DESCRIPTION OF THE TASK: Where in the records does the word "trash" occur? Copy each line in which it does.

DATA SHOWN:
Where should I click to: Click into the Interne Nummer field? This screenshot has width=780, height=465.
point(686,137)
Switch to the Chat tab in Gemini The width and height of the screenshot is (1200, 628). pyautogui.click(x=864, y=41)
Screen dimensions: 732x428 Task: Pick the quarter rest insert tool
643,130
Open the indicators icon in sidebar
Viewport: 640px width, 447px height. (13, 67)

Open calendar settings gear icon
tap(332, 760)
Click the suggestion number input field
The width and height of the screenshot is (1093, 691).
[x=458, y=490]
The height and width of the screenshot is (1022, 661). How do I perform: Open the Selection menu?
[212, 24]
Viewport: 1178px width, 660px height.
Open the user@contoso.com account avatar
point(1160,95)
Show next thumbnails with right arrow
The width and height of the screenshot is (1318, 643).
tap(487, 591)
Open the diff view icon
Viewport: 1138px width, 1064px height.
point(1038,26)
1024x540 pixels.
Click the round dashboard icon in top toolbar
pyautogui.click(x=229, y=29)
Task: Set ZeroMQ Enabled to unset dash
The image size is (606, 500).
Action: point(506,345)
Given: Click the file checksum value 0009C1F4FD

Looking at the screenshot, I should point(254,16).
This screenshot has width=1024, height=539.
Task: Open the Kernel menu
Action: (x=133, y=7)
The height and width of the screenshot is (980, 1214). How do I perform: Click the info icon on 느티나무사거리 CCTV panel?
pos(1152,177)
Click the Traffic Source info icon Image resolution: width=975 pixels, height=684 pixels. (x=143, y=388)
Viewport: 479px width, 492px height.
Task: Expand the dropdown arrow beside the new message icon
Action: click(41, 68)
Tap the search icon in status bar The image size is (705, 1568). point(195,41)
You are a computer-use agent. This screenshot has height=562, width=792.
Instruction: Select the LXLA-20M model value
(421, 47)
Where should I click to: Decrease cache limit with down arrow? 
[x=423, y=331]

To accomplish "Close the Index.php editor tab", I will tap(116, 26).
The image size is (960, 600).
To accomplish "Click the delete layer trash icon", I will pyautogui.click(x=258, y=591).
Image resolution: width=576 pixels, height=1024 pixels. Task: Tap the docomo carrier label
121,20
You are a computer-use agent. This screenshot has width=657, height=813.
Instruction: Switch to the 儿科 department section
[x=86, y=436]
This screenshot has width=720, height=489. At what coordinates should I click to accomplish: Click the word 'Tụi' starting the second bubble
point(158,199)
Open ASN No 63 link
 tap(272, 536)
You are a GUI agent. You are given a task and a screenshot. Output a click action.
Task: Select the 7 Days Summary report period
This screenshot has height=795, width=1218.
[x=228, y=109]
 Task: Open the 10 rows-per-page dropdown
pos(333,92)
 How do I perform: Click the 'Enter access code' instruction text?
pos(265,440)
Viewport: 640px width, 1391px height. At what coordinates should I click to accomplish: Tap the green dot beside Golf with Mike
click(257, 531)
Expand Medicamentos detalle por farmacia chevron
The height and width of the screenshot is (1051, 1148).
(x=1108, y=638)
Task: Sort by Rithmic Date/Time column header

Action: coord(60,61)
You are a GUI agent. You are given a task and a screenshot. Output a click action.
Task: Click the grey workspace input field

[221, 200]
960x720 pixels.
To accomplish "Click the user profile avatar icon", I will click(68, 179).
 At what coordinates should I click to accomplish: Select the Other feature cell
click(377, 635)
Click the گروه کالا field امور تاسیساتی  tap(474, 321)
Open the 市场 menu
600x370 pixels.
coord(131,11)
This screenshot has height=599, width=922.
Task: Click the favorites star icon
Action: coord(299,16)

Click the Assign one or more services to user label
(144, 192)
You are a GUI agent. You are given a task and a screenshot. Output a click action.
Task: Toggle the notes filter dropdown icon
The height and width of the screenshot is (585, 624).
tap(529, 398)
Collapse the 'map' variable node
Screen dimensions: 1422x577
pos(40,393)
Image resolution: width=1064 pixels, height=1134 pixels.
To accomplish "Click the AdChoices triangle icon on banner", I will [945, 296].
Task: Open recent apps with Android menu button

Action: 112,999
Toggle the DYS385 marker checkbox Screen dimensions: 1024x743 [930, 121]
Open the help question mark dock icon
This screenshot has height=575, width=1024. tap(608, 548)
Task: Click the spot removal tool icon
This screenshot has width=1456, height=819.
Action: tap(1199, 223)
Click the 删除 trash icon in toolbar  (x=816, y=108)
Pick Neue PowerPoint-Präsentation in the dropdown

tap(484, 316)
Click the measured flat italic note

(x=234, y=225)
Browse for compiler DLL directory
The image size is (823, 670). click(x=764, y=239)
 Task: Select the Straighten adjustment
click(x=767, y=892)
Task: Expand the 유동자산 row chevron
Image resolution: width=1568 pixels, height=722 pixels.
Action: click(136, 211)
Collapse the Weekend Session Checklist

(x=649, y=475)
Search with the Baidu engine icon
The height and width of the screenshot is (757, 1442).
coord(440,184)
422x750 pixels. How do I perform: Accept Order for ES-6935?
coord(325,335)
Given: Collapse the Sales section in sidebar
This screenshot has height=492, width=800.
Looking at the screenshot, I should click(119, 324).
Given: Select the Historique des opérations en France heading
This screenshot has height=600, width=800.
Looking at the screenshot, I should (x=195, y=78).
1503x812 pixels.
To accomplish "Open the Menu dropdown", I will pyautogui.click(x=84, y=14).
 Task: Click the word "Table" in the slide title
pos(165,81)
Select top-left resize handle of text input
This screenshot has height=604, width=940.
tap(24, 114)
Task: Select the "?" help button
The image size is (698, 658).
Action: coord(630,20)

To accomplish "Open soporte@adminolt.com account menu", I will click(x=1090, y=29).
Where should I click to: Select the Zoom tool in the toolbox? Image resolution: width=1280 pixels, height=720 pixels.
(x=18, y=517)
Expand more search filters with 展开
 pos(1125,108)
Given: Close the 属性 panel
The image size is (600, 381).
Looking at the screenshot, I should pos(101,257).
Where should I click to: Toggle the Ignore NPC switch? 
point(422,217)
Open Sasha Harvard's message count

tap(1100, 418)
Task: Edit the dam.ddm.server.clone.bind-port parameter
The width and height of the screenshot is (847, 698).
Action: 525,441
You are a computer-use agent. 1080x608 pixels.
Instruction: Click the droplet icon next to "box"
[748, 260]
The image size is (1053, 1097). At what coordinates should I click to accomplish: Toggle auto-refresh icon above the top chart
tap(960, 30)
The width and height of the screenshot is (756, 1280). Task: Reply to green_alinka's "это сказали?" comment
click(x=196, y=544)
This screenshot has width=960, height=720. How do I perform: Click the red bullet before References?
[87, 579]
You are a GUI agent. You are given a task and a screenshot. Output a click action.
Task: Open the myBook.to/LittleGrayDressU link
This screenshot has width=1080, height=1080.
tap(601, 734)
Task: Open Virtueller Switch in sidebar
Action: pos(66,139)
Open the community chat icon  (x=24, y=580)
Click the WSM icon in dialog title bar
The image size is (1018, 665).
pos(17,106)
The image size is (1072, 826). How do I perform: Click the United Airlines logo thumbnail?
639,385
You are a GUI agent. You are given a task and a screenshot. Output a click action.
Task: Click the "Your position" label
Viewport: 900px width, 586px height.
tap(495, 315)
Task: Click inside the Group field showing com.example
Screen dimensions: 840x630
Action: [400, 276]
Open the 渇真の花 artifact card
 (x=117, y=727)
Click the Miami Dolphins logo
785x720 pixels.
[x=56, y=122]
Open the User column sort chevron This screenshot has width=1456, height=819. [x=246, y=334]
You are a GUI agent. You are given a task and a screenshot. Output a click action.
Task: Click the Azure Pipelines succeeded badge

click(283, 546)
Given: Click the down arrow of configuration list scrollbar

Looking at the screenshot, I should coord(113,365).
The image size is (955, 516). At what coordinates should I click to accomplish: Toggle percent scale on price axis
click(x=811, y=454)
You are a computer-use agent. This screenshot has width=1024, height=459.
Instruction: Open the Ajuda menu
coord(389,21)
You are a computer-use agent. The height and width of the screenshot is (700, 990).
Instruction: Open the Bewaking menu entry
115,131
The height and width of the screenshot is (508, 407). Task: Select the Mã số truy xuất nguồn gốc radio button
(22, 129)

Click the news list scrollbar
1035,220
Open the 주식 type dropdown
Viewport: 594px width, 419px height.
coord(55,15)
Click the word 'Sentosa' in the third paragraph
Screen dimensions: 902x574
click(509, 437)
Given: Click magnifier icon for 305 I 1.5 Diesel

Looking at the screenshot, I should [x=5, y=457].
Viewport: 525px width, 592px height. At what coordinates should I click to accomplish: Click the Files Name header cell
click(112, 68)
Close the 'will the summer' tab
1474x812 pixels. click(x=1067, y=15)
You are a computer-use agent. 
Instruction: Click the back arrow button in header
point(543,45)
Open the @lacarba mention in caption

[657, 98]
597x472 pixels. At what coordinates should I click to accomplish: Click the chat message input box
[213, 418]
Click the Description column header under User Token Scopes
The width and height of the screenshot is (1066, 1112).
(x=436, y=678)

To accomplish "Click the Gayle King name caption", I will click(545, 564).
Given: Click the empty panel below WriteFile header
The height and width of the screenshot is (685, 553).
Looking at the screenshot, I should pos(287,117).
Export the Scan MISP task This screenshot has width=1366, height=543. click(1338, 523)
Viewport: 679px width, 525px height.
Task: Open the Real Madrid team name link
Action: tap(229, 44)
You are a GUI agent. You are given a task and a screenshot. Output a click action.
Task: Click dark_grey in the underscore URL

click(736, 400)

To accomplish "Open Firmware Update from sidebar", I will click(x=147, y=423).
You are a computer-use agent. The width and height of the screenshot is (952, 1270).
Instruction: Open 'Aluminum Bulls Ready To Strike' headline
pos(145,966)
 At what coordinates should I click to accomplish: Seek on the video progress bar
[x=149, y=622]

RESULT OF THIS EXERCISE:
To accomplish "Click the delete layer trash icon", I will pyautogui.click(x=258, y=591).
Click the 删除 trash icon in toolbar  (x=816, y=108)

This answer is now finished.